# potential endurance horse



## Faustinblack (Aug 16, 2011)

My arabian gelding banged up one of his legs and is out of commission for awhile. So im thinking about conditioning my paint mustang for endurance so I will have a back up and/or something to switch out with.
Poncho is 10-11 and 15 hands. He has a normal trot of 8 mph, without pushing him. What are yalls thoughts?


----------



## Faustinblack (Aug 16, 2011)

Another pic


----------



## 2scicrazed (Apr 7, 2014)

I never know the potential of a horse... Until eight weeks into conditioning when we're up to two 8 mile laps with a break in the middle. That's when I start looking at cardiovascular recovery time and gauging where in the pack they'll be. Then I modify training to strengthen their weaknesses.

So have fun training and see what he can do AFTER he has basic conditioning. After all, any horse can make it up to an LD.
_Posted via Mobile Device_


----------



## 2scicrazed (Apr 7, 2014)

BTW he's a very good looking boy!
_Posted via Mobile Device_


----------



## Faustinblack (Aug 16, 2011)

He's gone on plenty of long trail rides, just never did anything fast like that on him.
_Posted via Mobile Device_


----------



## phantomhorse13 (Feb 18, 2011)

Any sound horse with a decent mind should be able to do a reasonably paced LD. No reason not to start conditioning him assuming he likes being on trail.

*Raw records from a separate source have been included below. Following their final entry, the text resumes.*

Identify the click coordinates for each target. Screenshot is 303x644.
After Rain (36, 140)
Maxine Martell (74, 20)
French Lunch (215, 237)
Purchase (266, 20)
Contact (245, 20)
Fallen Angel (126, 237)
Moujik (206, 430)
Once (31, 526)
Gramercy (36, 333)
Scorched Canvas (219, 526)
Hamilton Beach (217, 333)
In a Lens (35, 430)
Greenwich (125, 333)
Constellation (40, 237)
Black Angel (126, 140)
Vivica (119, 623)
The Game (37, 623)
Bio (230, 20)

An 8mph trot is more than enough pace for an LD (you get 12 hours). Nobody expects you to go out and win events in the beginning.


----------



## Faustinblack (Aug 16, 2011)

He likes being on the trail. He just likes to sight see a bit much
_Posted via Mobile Device_


----------



## Yogiwick (Sep 30, 2013)

Does he always stand so close in front?

I like him and think he should be able to do decently.


----------



## Faustinblack (Aug 16, 2011)

Not usually. The neighbors goats were out and they had him acting a little squirrelly
_Posted via Mobile Device_


----------



## 2scicrazed (Apr 7, 2014)

Wait a second! I thought an LD (25-30miles) had around a six hour limit. If it's twelve - then I shouldn't have been over time on my very first ride in '05
_Posted via Mobile Device_


----------



## TheOtherHorse (Aug 5, 2012)

Conditioning would be good for him anyway, even if you decide not to continue in endurance with him. I did several months of conditioning on my husband's ranch bred paint, life happened, haven't actually taken her to a ride yet (and now I have a new horse to focus on, so she may never go), but I think conditioning is good for any sound horse. Better fitness and stronger tendons/ligaments are great for all trail horses!


----------



## greentree (Feb 27, 2013)

phantomhorse13 said:


> Any sound horse with a decent mind should be able to do a reasonably paced LD. No reason not to start conditioning him assuming he likes being on trail.
> 
> An 8mph trot is more than enough pace for an LD (you get 12 hours). Nobody expects you to go out and win events in the beginning.


6 hours in an LD.


----------



## Faustinblack (Aug 16, 2011)

Is a 50, 12 hours?
_Posted via Mobile Device_


----------



## phantomhorse13 (Feb 18, 2011)

greentree said:


> 6 hours in an LD.


Yup, shows I should go back and proof-read my posts! :lol:


----------